There's a pain in my chest and I don't think it's a good thing. I'm smiling, for some reason, while I reply with something, I'm not even sure what. Not that Nobodies actually have beings…right? Anyway, I digress. Go, find Kairi. Using my voice is something akin to dragging a pair of safety scissors across my vocal chords and feeling them snap, one by one… Oh, almost forgot…sorry for what I did to her. "When we find her, you can tell her that yourself." Poor child, you seem so determined, so far into denial, further than myself, even. There's a growing sense in the hollow space where my heart's supposed to be that I'm not going to make it, and with the knowledge of our Nobody bodies pounded into us by Xemnas…I clutch at the space and glance away. Think I'll pass. My heart just wouldn't be in it, you know? Haven't got one. I laugh weakly-- sandpaper against my throat.

There's a pain in my chest and I don't think I should fight back. Gods, were my arms always this heavy? "Axel, what were you trying to do?" You sound so sad, Roxas…Sora. I can't even tell anymore, you look so much alike…but one or two of the few remaining synapses in my brain connect for a brief moment…Sora, I'm talking to Sora. I wanted to see Roxas. He…was the only one I liked… He made me feel…like I had a heart. There's no blood, no stinging pain of a broken bone. Just the mild feeling of my whole body smoldering slowly, as if each shred of darkness that's swirling past me were a tiny flame. I could call irony, again, but I think there's some sort of rule against using it twice in such a short amount of time…screw it, it's irony. It's kind of…funny… You make me feel…the same…

There's a pain in my chest and I don't think I mind. I shake my head, quickly, and the resulting whirlpool sends my senses into overload. I can't even breathe for a moment, but when my wits return to me, I pull whatever vocal chords I have left together and speak. It hurts so much… Kairi's in the castle dungeon. Now go. There, all to save some pathetic girl, all to help some pathetic blue-eyed boy…but he's you, Roxas, in a way, and maybe by doing this I'm helping you somehow…I can only hope. "Axel…" I grin like a maniac, the kind of smile that would have sent sane men running. For just a second, I swear I heard your voice intertwined with Sora's… You leave, abandoning me to my dissolving body and a strange room without a horizon.
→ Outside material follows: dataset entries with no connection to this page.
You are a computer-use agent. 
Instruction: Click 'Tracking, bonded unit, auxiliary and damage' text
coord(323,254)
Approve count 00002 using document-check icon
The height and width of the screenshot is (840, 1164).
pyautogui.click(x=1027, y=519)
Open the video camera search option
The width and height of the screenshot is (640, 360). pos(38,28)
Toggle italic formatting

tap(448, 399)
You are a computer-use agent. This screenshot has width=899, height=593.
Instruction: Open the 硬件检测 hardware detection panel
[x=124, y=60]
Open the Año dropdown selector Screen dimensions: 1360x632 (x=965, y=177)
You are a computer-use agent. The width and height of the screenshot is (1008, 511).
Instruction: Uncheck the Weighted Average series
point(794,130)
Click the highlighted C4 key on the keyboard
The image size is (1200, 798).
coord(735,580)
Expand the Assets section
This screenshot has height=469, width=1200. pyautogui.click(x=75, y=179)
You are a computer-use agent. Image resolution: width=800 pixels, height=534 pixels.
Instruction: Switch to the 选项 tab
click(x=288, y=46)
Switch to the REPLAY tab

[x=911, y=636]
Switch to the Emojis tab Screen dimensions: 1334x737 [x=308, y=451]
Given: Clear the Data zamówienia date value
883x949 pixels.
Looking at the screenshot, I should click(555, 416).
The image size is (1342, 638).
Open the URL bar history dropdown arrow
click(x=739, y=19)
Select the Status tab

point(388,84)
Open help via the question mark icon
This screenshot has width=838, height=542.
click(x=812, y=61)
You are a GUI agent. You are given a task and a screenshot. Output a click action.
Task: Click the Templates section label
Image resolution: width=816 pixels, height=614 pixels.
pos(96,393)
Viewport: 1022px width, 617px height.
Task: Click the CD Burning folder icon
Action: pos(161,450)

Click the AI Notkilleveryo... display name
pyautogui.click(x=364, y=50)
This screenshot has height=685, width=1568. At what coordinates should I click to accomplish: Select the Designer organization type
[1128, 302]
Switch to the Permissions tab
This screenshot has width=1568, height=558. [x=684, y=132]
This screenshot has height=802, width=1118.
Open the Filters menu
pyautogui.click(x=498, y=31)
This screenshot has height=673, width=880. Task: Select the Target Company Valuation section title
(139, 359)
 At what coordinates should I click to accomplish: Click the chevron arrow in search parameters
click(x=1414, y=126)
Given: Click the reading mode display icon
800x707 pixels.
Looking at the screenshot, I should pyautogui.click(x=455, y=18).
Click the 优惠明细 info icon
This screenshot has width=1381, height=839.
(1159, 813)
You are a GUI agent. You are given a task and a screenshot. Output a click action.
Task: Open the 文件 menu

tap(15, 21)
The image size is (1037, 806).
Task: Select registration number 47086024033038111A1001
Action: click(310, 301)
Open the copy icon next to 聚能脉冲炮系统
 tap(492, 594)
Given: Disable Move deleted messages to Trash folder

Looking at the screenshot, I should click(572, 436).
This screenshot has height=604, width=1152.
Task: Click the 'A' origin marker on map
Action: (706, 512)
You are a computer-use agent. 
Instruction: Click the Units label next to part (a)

There's a pain in my chest and I don't think I'll live. My senses are deteriorating fast now, my breathing growing hazy and uncertain, I'm twitching as my mind decays into some kind of cesspool. I can't feel the ground anymore, or the slivers of darkness encasing me, or the whirling as those strange blue wisps of clouds drift by. …Funny...funny, this ending…in this place of the prettiest azure, like a sunrise. I wonder…is this really it? All those years…and now this…funny, the Dusks are coming back. After everything I went through to get rid of them all. There's one by my head…a heavy, choked voice speaks. Hey, little guy. Sorry to leave when we've just met, but…you know how it goes. It takes me a second to recognize it as my own. But then…I guess it doesn't really matter whose voice it is, now, does it? Everything's so heavy…my mind feels frozen around the edges, and the pain has dimmed to dull pinpricks against my skin. Darkness flickers in my peripheral, threatening to overwhelm my vision. Let it overwhelm.

Roxas… But I don't know what to say.

There's a pain in my chest. I think I need to sleep.